INTRODUCTION
Since independence in 1965, Singapore has achieved a remarkable degree of economic development relying on its own distinctive policies and today boasts a national income that is second only to that of Japan in Asia (World Bank 1997, p. 21). Some 78 per cent of Singapore's total population of 3,865,000 are Chinese, but there are also important Malay and Indian minorities, each constituting a distinct ethnic community. Even among the Chinese majority, the English-educated elite and those who speak only Chinese form two different social strata. The island nation has avoided serious inter-ethnic or inter-class conflict, however, and Singaporeans have harnessed their collective energies to the task of achieving rapid economic progress.
This developmental state has been run by the one-party rule of the People's Action Party (PAP). The government has kept Singaporeans in line by severely limiting their freedom of expression and imposing harsh controls in other areas of social life, but at the same time it has managed to distribute the country's wealth through a wide range of social services in such areas as health, welfare, and education. For this reason, Singapore's non-governmental organization (NGO) sector has generally been regarded domestically and internationally as underdeveloped and anemic. Since the 1990s, however, slowly but surely, new types of NGOs have appeared in the field of social advocacy, utilizing as their byword civil society.
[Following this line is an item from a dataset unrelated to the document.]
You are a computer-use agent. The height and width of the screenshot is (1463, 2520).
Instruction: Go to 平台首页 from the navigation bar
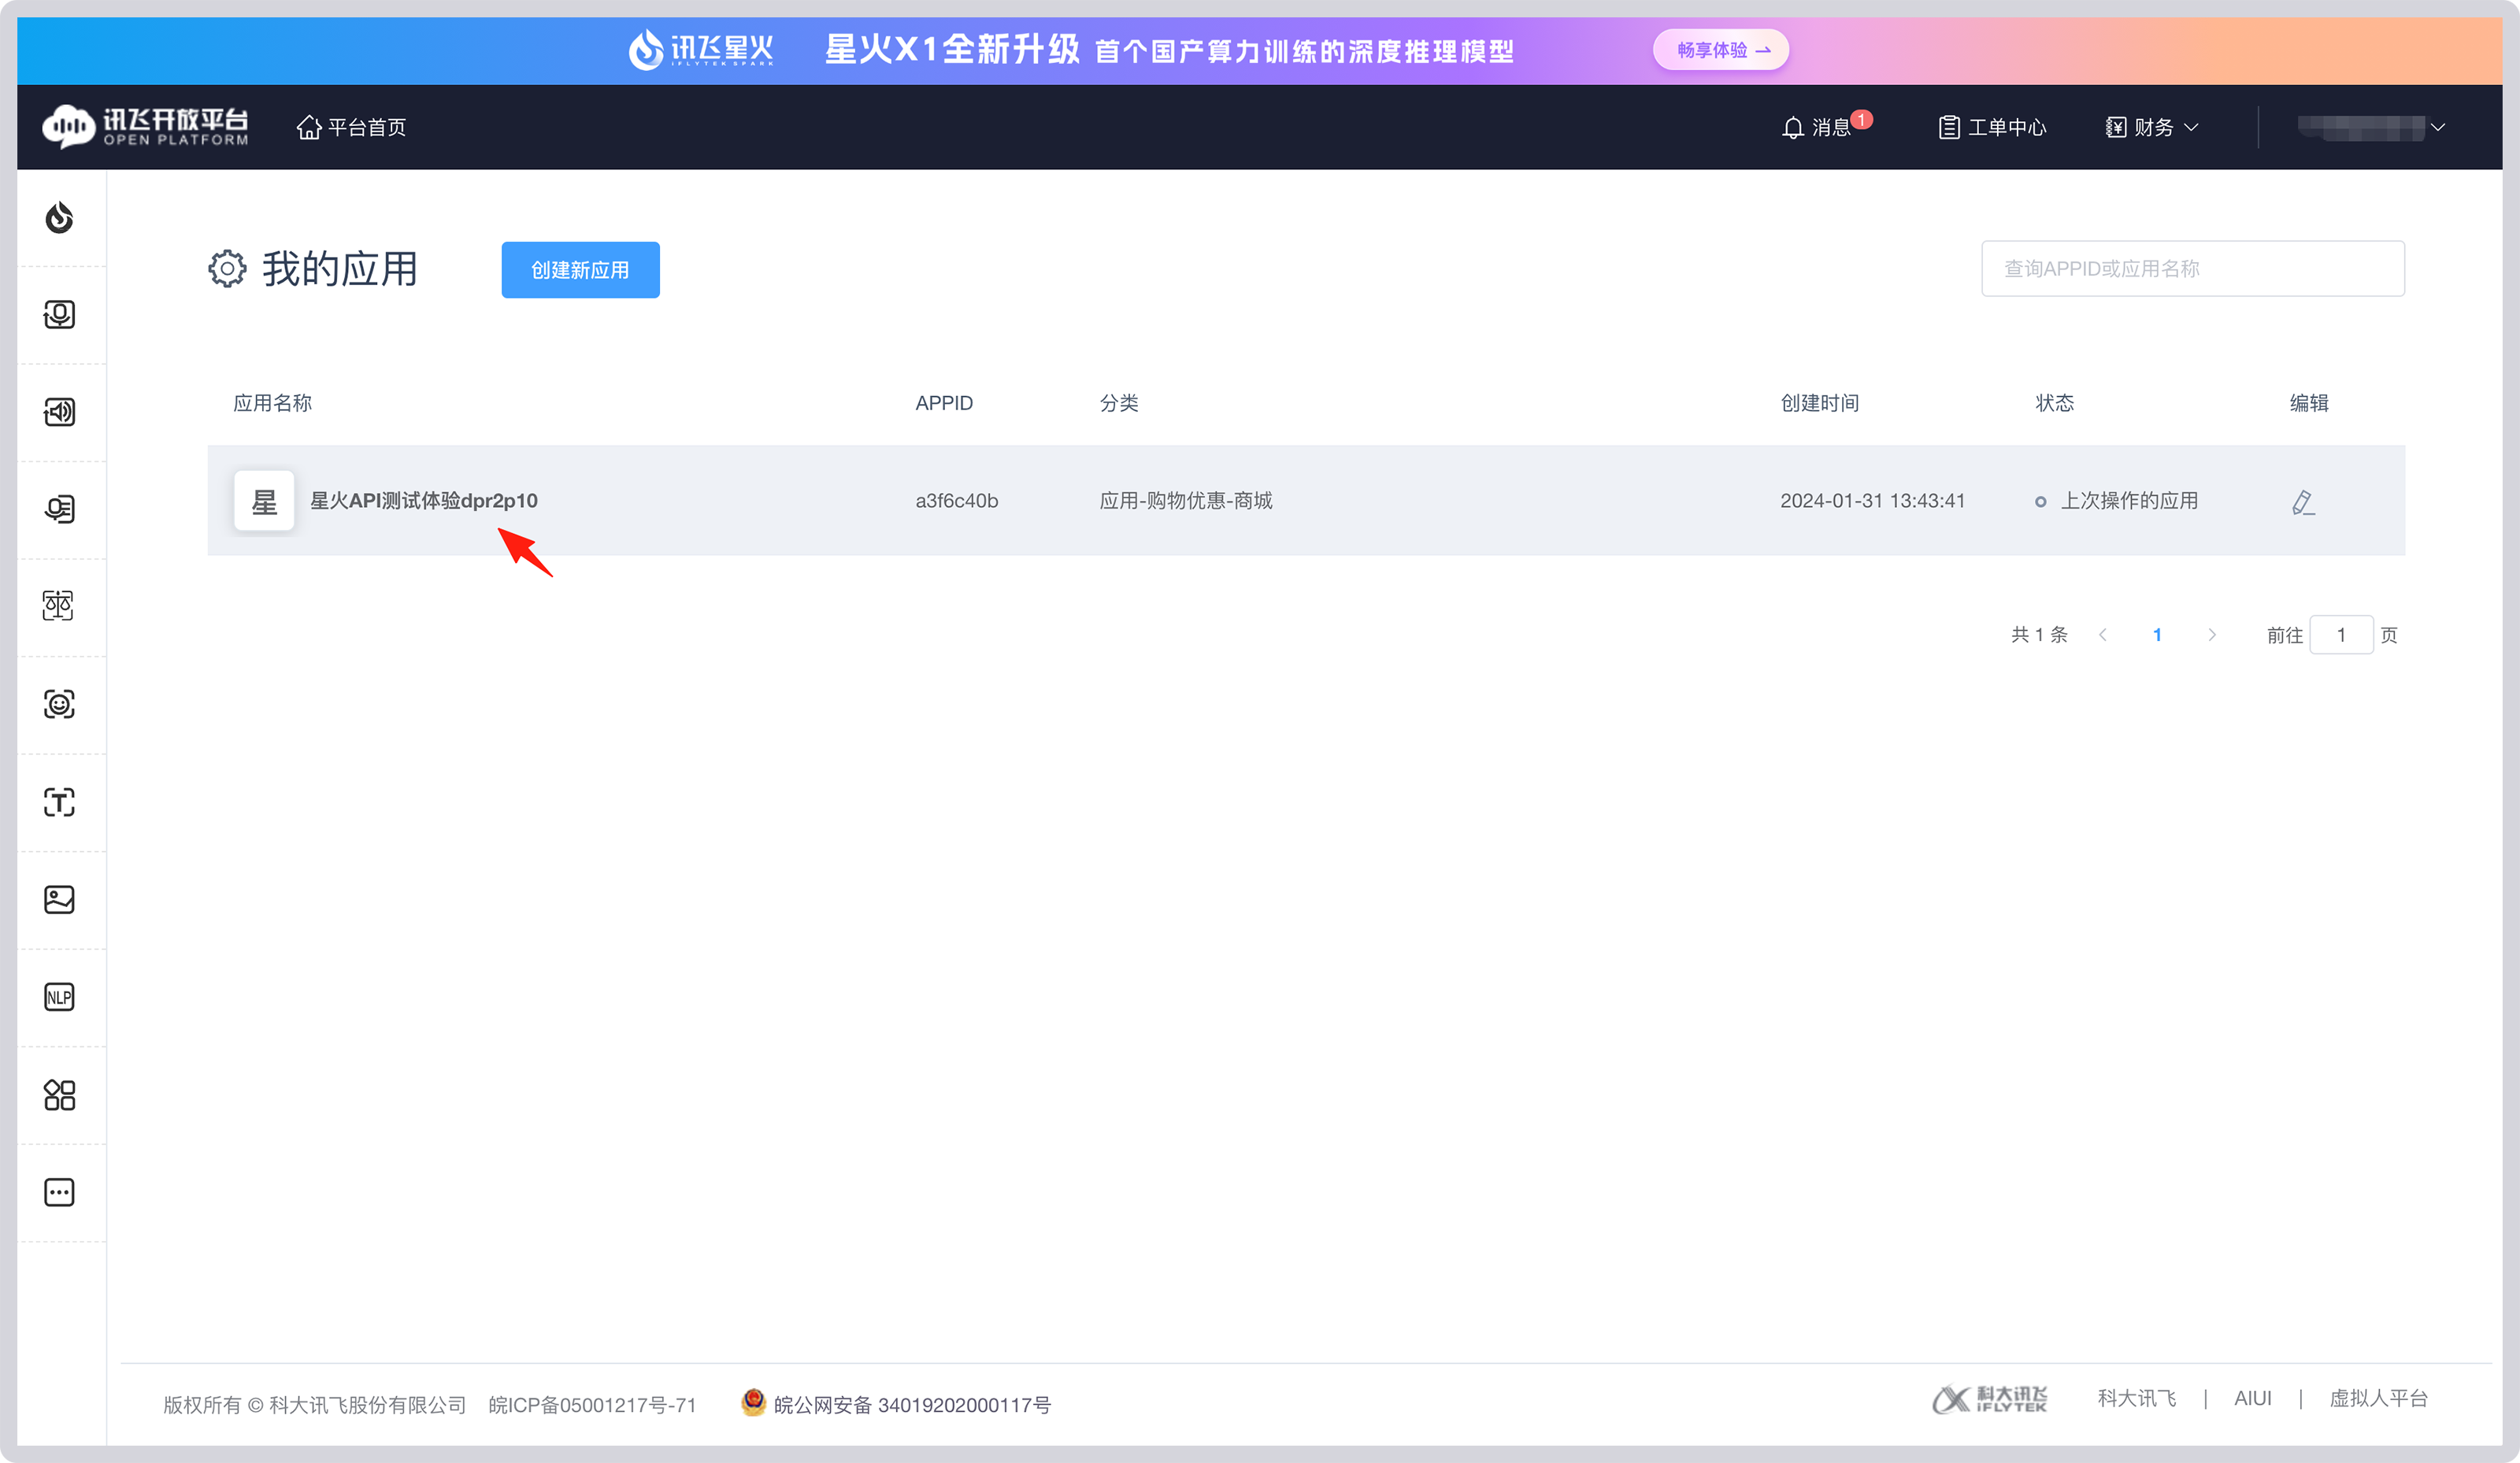click(350, 127)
This chapter seeks to explain the peculiarities of and subsequent changes in NGO behaviour in Singapore by examining the evolution of the statedirected distribution of resources and the mechanism of national social control since the country's independence.
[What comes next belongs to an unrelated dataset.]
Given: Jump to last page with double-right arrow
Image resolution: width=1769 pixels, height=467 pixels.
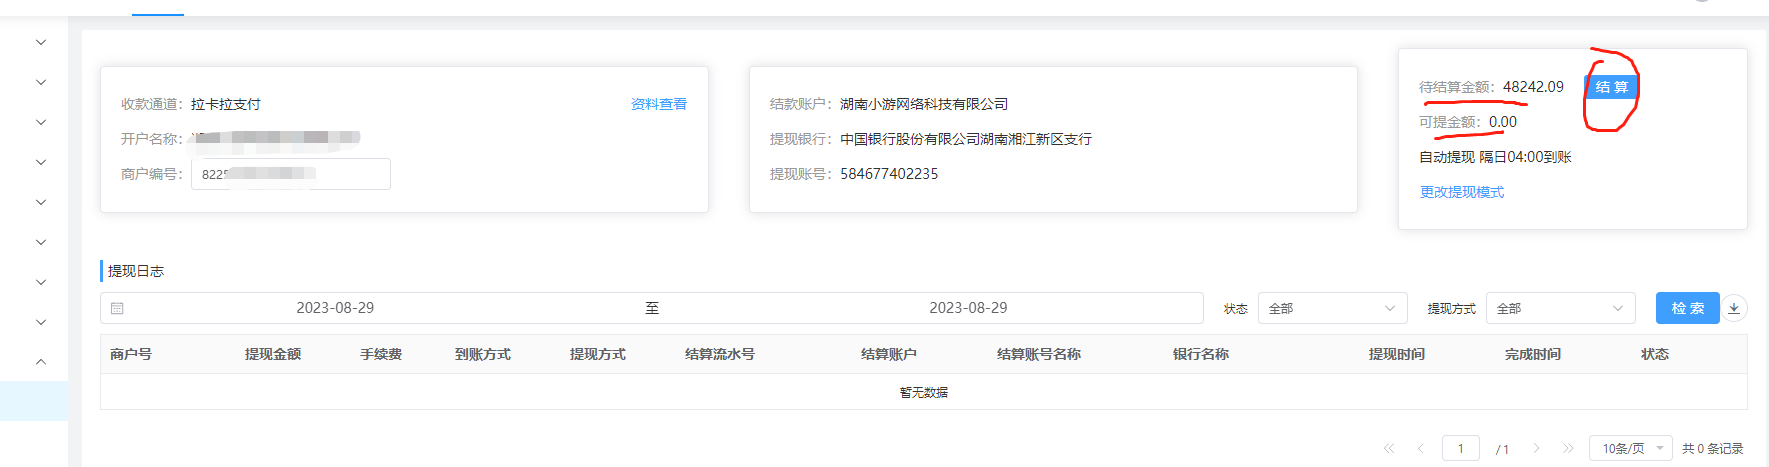Looking at the screenshot, I should [1568, 448].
STATE MANAGEMENT AND THE DEVELOPMENT OF NGOs
In Singapore organizations falling into the six categories defined in chapter one of this volume (non-governmental, non-profit-making, voluntary, of a solid and continuing form, altruistic, and philanthropic) are generally called NGOs, but so are self-help groups, clubs, and associations that benefit only specific groups. Singapore's corporate registration laws place all of these in the same category and call them NGOs, even self-help groups.